OpenMP multithreading suggestions

I'm making in OpenGL a 2D newtonian gravity simulation with lot of particles following the mouse, changing velocities in one loop that iterates over all particles.

It works fine, but the performance isn't that good, I can get just 60 fps average with 2 milions particles(I have an i7 6700k and a gtx 970).
So I thought multi-threading was the best way to improve that.
To do this, I used OpenMP 2.0(I'm on Visual Studio).
The update loop then becomes:

#pragma omp parallel for
for (int i = 0; i < count; i++)
{
float vertX = WIDTH/2 * (vertices[i*2]+1);
float vertY = -HEIGHT/2*(vertices[i *2+ 1]+1)+HEIGHT;

float fact = (mouseX - vertX)*(mouseX - vertX) + (mouseY - vertY)*(mouseY - vertY) + 120;
glm::vec2 acc = 3.f / fact*(glm::vec2(mouseX, mouseY) - glm::vec2(vertX, vertY)) * (float)bPressed;
acc.y *= -1;

speed[i*2] += acc.x - speed[i*2]/200;
speed[i *2+ 1] += acc.y - speed[i *2+ 1] / 200;

vertices[i*2] += speed[i*2]*dt;
vertices[i *2+ 1] += speed[i*2+1]*dt;

}


The performance increased a lot(now I get 130 fps), but not as expected, in fact with 8 threads(4 cores with Intel Hyper-Threading), I would expect it to be 8 times better than before; but it is just 3 times better.
Am i doing something wrong with openMP or can't I get better performance at all?

Answer

Your code looks good, there is nothing immediate to improve, but your expectation is too high.

  1. For many codes, Hyper-threading will not provide a benefit.

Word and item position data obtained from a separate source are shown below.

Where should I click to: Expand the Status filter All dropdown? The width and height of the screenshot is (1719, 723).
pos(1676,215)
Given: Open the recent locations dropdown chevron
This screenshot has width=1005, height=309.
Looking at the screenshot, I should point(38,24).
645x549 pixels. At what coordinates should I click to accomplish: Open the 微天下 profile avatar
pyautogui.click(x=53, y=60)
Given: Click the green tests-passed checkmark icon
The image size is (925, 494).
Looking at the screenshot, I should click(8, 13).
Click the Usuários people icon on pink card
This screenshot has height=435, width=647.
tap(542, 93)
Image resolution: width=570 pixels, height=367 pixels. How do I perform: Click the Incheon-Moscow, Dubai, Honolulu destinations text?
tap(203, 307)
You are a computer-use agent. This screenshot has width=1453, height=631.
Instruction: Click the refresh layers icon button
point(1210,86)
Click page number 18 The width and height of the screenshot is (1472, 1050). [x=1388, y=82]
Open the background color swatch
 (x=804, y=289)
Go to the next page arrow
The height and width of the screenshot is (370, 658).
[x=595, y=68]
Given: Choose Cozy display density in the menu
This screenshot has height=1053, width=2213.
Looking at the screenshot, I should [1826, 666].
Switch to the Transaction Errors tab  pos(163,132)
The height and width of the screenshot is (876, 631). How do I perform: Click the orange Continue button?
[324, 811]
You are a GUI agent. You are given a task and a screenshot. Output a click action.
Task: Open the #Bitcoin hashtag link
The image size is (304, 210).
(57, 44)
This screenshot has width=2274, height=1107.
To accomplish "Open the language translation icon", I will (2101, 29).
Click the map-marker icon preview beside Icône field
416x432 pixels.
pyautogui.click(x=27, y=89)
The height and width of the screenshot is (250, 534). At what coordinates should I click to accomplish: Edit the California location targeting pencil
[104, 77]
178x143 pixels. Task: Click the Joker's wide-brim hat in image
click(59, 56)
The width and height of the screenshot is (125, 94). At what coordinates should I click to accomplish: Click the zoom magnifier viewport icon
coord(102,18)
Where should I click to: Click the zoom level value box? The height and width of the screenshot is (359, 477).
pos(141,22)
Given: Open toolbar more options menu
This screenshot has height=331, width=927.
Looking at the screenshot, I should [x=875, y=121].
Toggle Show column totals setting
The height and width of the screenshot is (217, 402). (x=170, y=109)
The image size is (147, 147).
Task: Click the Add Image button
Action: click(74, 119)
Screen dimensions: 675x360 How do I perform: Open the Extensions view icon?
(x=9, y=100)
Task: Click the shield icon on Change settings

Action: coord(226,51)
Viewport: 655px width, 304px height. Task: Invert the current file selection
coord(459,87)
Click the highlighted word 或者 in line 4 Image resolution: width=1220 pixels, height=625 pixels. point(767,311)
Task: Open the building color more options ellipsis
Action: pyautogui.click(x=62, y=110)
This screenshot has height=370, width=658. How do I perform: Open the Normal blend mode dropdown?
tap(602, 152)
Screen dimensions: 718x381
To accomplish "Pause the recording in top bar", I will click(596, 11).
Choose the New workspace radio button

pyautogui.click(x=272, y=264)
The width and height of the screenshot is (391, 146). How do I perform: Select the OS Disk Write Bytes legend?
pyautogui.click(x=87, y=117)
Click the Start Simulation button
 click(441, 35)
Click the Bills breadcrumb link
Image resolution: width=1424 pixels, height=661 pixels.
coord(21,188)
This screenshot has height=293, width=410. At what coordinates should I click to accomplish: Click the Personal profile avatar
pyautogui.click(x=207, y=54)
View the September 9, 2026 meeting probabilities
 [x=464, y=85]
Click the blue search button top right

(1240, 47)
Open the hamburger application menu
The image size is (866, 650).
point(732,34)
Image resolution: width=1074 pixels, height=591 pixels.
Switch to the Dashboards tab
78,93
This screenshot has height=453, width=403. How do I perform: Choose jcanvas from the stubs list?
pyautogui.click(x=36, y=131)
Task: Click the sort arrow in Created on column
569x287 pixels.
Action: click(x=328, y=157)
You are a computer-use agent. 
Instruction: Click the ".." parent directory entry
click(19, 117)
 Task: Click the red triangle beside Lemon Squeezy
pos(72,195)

Your expected performance gain is 4x if this code is compute bound. Hyper-threading will only give you a benefit if you are latency-bound (i.e. your processor is waiting for memory, but the memory bandwidth is not saturated). Even then, you often only get only slightly above 4x speedup.
  2. Your speedup may be limited by the non-parallelized portion of your overall code. Obviously you have a whole bunch of other code outside of the parallel loop that does influence FPS. This is explained by Ahmdal's law.
  3. You processor utilizes Turbo frequency, it runs at higher speed when only one core is active.
  4. You may be be partially limited by memory or shared caches, although your speedup suggests it is not entirely memory-bandwidth bound.

Any additional optimizations would heavily depend on count and the rest of the code. If you want specific suggestions you would have to provide the code as a distilled [mcve].